The third and final cited article by Sarzynski and Barry to counter the overwhelming evidence that PAs and NPs provide excellent care was a 2015 article from The Journal of the American Geriatrics Society. The stated findings in the editorial by Sarzynski and Barry was that Advanced Practice Providers referred more patients with diabetes to specialty care than did primary care physicians. Not only is this a questionable metric (older diabetic patients tend to have multiple comorbidities) but they failed to report the following: “Nurse practitioners were similar to PCPs or slightly lower in their rates of diabetes mellitus guideline-concordant care. NPs used specialist consultations more often but had similar overall costs of care to PCPs.” So, same or slightly lower adherence to guidelines with more team-based care and equivalent overall cost? Hardly incriminating.
Your PA Can
Sarzynski and Barry do make several excellent points with which I wholeheartedly agree:
- NPs and PAs should practice to the fullest extent of their education and training (this is the official stance of the Institute of Medicine)
- Competency-based medical education, along with greater responsibility for NPs and PAs, can help improve the shortage of primary care physicians
- Interestingly enough, this only works when “state licensing boards … adapt to the idea that medical school may be completed in less than 4 years.”
- PAs and NPs often serve as primary care providers to underserved patients.
- The diversity of APPs prior experiences enhances care.
- Most PA schools require applicants to have between 1,000 and 3,000 hours of hands-on patient care experience.
- Policy reforms should reflect each professional’s competencies, not antiquated state laws.

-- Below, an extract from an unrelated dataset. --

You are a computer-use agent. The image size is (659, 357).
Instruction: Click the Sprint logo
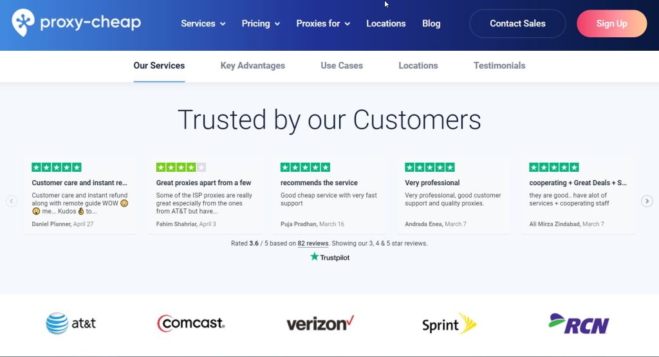click(x=449, y=324)
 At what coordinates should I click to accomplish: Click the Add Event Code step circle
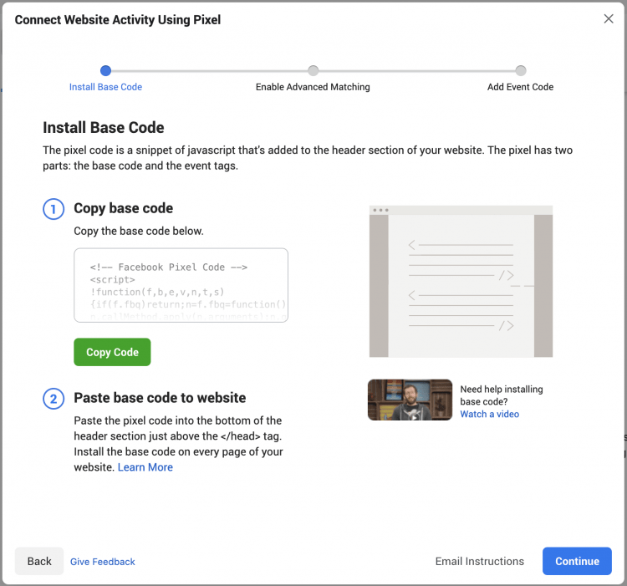520,71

- We must consider patients’ preferences about receiving primary care services.
- 94% of patients are willing to see a PA vs an MD
- Physicians and APPs must collaborate to improve the delivery of primary care.
- Physicians and APPs must respect one another.
And my personal favorite:
- Physicians’ arguments about quality are largely unfounded.
- NP and PA-led care is indeed comparable to that of primary care physicians (except, in this study, PAs and NPs were also more likely to offer health education and counseling).
Overall, Drs. Sarzynski and Barry do a fine job recognizing the value of PAs and NPs in medicine but their misrepresentation of research supposedly critical of advanced practice providers leaves something to be desired.